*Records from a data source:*

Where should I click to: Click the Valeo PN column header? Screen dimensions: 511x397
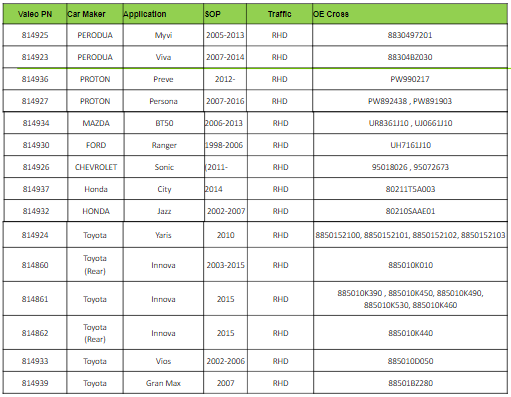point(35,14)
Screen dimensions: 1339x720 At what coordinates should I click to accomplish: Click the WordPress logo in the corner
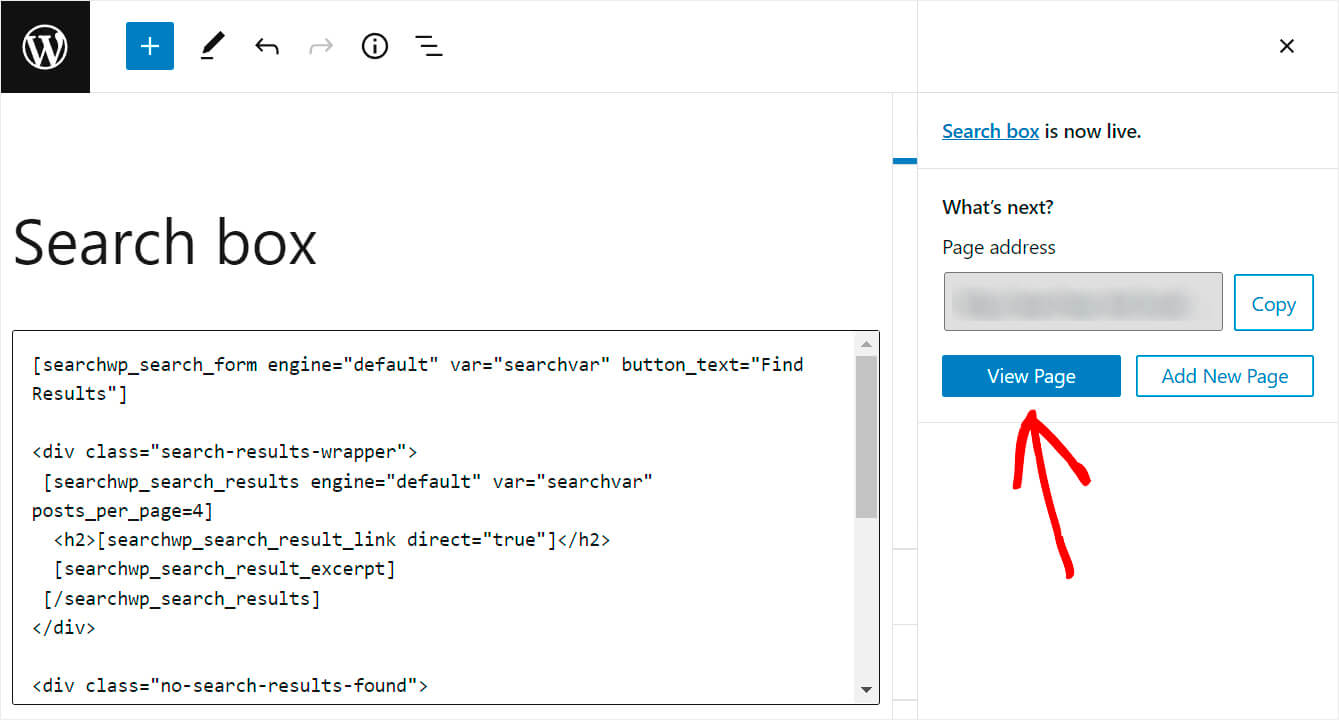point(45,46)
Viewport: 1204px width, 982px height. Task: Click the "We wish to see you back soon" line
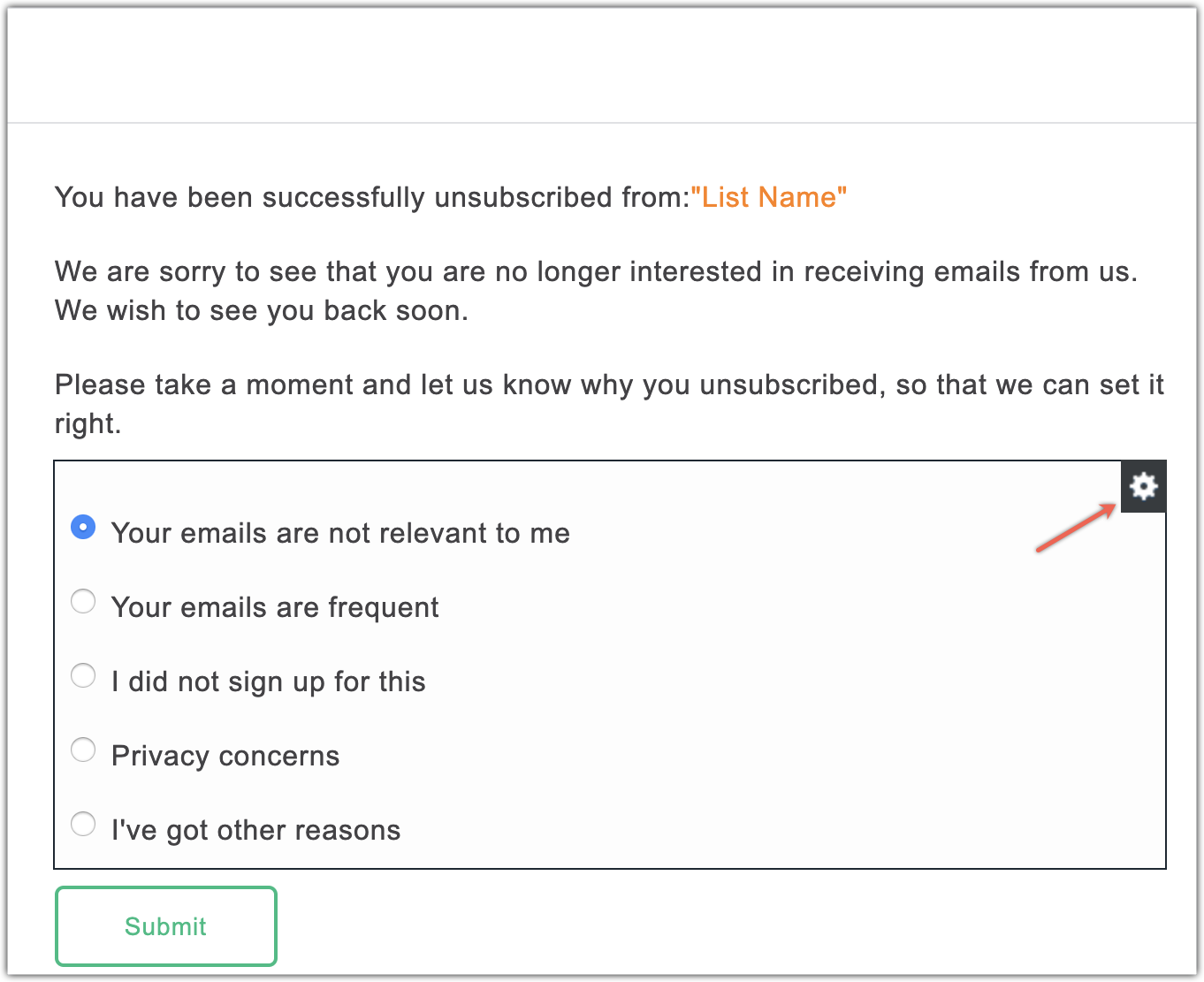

*Exercise task:*
Retype the text of each item above exactly, leaving out the pictures.

*Result for this task:*
Where should I click to: Click the Valeo PN column header? Screen dimensions: 511x397
point(35,14)
Screen dimensions: 1339x720 At what coordinates should I click to accomplish: Click the WordPress logo in the corner
point(45,46)
Viewport: 1204px width, 982px height. Task: Click the "We wish to see you back soon" line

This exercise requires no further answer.